我跟于丽上过几次床,我并不喜欢她的长相,更不喜欢她装出来的叫床声。我想我只是出于对老徐的报复,给他戴一顶绿帽子。当初撮合他和桃子上床时,我就在心中发誓,早晚我得给他戴一顶绿帽子,虽然我不爱桃子,一直都没爱过。
我想老徐应该不知道我干过他的小情人,按照我对老徐的理解,如果他知道的话,应该不会轻饶了我。他曾经对我无意中说过,他打算跟于丽结婚。我和于丽第一次做爱,仅仅是因为她和老徐吵架,老徐对她说了句“该干吗干吗去”。
今天晚上和李锦走进昆仑饭店大堂的时候,看见于丽和老徐的一个朋友在大堂的沙发上坐着聊天,亲密程度和跟老徐在一起有得一拼。于丽身边的沙发上放着几个Gucci的包装袋,可想而知,今天晚上老徐又要戴一顶绿帽子了。想到这里,我心中窃喜,故意低下头搂着李锦的腰快走了几步,免得被于丽认出来大家都尴尬。
直到现在,李锦和我都没有说话,对于这种事,我感觉还是不要明知故问的好,我想李锦也明白我心中所想。我俩上电梯之后,李锦熟练地按了她开的房间所属的楼层。电梯在上升的时候,我紧紧地搂住了李锦的腰,李锦借势头一歪,倒在我的肩膀上。李锦身上淡淡的香味,外加呼吸,弄得我浑身燥热,身体已经有了很明显的生理反应,我的手慢慢地从她的腰滑落到她的臀部,李锦轻轻地在我脖子上亲了一口。
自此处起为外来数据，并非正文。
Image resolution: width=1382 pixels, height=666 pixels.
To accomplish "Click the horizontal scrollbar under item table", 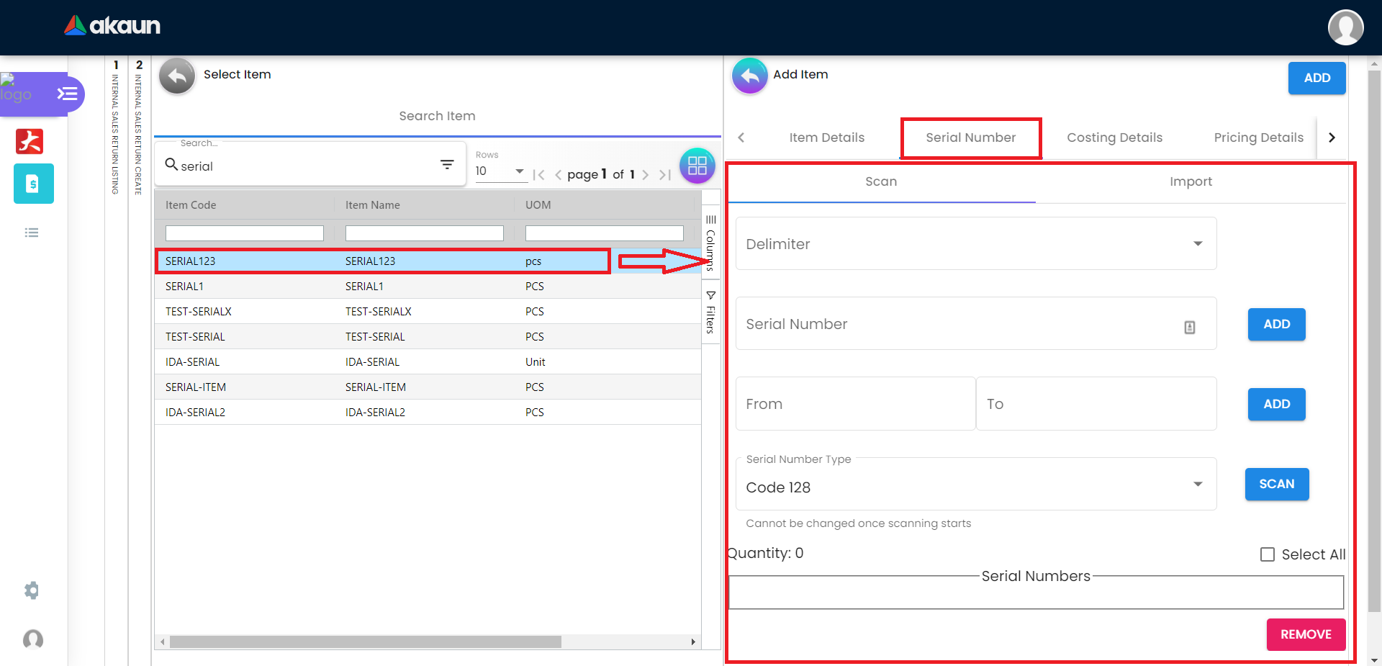I will coord(366,642).
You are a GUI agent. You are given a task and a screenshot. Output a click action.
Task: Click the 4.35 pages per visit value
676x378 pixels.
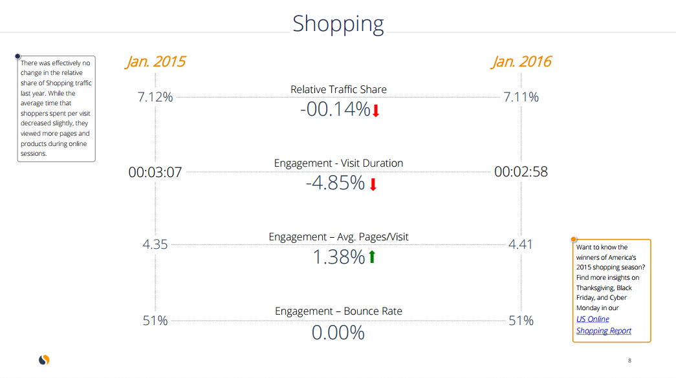tap(155, 244)
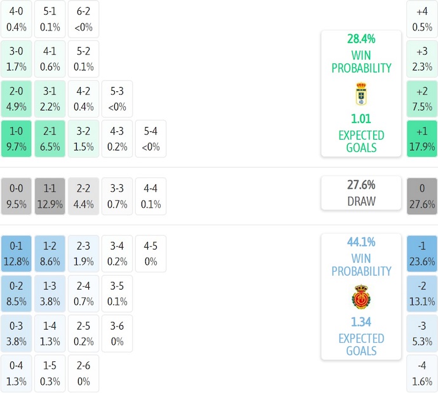Click the 44.1% win probability text

coord(361,242)
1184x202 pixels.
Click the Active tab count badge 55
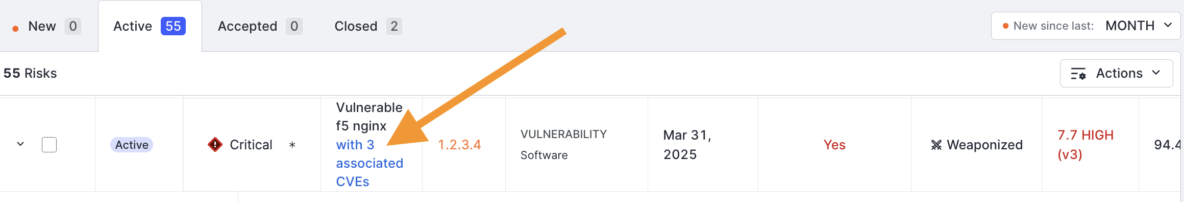pyautogui.click(x=173, y=26)
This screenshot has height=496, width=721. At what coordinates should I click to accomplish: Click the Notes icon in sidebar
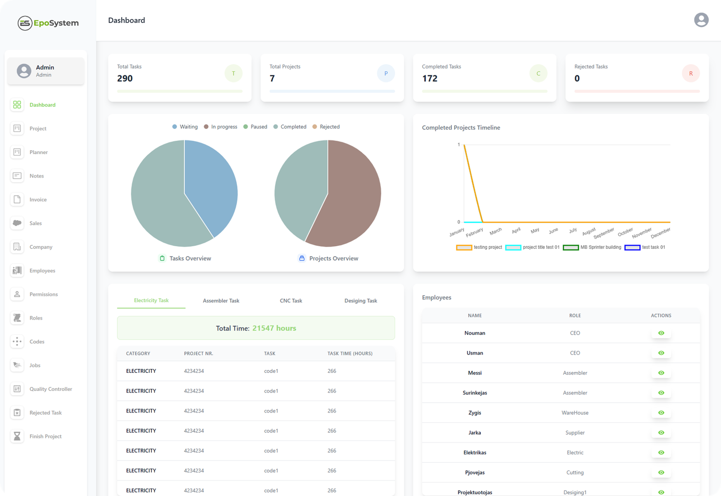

李锦和我进入房间后,依旧没有说话,迅速地除去各自身上的衣服后,便搞在了一起。李锦给人的感觉就像一匹难以驯服的野马,在床上极其主动。翻云覆雨后,我感觉像被抽空了一般,李锦爬起来,从我的衣兜里掏出烟帮我点上,我抽了一口烟,跟她说:“明天我给程光明打电话。”
9
程光明是高夏的一个远房表哥,之前一直在中关村卖路由器,通过高夏的关系,他和我的公司签了合同,成为我们的分销商。业绩还算不错,几年下来,程光明手里也有了点儿钱。对于程光明这个人,老实得无话可说,凡是接触过他的人,都会说他厚道,厚道得有点儿憨,在业内口碑还算不错,这人就有一个毛病,就是认死理,迂得无药可救。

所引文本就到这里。